Hard to believe that I am here already, to the place where they don't stop labor and consider you full term if you have the kiddo now.
When I was pregnant with Jack at this point in time my ankles and feet had already been so swollen for months that I couldn't wear any shoes but flip flops. My hands were numb constantly from the swelling and my occupational carpal tunnel syndrome.
And I was afraid all the time that something would go wrong. And I was afraid of labor. I think I'd spent so long being disappointed in our fertility journey and heard so many horrible stories that I didn't think anything could go right.
A few months after we lost our Will (our trisomy 18 baby conceived by IVF), an online acquaintance who had conceived with her lone embryo during her second IVF went post due. I thought at that point she was home free. But one morning she didn't feel her baby move anymore and when she went into the doctor's she learned the baby had died. Horrible horrible horrible. And the thought of that just stuck with me through my pregnancy with Jack.

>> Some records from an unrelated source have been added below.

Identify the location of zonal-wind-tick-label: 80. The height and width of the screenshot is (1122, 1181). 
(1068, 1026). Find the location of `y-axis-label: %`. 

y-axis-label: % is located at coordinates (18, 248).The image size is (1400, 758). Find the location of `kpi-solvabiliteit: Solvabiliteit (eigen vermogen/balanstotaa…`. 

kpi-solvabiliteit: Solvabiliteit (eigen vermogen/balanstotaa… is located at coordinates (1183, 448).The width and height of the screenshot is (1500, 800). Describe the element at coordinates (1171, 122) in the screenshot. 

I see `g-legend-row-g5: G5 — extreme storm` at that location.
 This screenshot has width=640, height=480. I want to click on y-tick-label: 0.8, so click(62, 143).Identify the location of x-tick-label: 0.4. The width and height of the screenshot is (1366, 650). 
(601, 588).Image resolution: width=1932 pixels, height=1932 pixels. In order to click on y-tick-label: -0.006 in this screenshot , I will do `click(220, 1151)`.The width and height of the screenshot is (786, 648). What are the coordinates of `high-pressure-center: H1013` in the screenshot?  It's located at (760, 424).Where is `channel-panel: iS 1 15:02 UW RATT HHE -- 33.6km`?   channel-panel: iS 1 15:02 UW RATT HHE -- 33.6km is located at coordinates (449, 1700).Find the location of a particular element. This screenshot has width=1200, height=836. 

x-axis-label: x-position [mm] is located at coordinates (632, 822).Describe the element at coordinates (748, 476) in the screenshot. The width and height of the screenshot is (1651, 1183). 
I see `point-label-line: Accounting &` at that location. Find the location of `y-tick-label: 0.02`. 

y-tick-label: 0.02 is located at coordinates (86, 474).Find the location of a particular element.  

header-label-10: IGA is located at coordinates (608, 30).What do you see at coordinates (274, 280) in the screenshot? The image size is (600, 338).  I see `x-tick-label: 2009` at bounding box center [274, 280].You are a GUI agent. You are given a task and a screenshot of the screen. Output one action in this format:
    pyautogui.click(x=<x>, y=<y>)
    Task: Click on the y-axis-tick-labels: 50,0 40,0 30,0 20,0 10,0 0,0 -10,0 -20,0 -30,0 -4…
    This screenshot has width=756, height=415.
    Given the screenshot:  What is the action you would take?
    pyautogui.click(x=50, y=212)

Because when we started trying to conceive we learned that just getting that double pink line wasn't enough. We had the miscarriage. Then we learned that getting past that critical first trimester wasn't enough. That you CAN get a bad amnio diagnosis, even though the odds are tremendously against it. And then, through this poor woman's experience I learned that even when you are beyond that point, even when you are days away from delivering, it's still not too late for everything to go to hell.
So I was in a bad mental place when I was pregnant with Jack. A place of anxiety and nightmares. Seems like I kept hearing more stories of late term losses that just fed it further.
Once Jack got here the world changed because I was finally a mom to a living child. Jack made that happen. He made that true.
This pregnancy I am healthier because of him. I carry him around all the time. (although these days carrying him up the steps is enough to make me groan). My arms are skinnier. I have more of a basketball look than the overall fat look. I feel healthier. Some woman at the pizza restaurant told me "you look great."
Now, my ankles are a little swollen and my hands occasionally get a little numb, but it is so much less than last time.
While all the bad things that have happened have not gone away, some good things have happened in the meantime.
And mentally this time I feel like I am not afraid of labor. I am not afraid of a c-section. I am not nervous about my ability or lack there of, of taking care of my newborn. I feel more confident about myself and ability to handle all these things. And as for the breastfeeding, I feel like I have a better idea of what to do if things don't go well at first and where to go for help.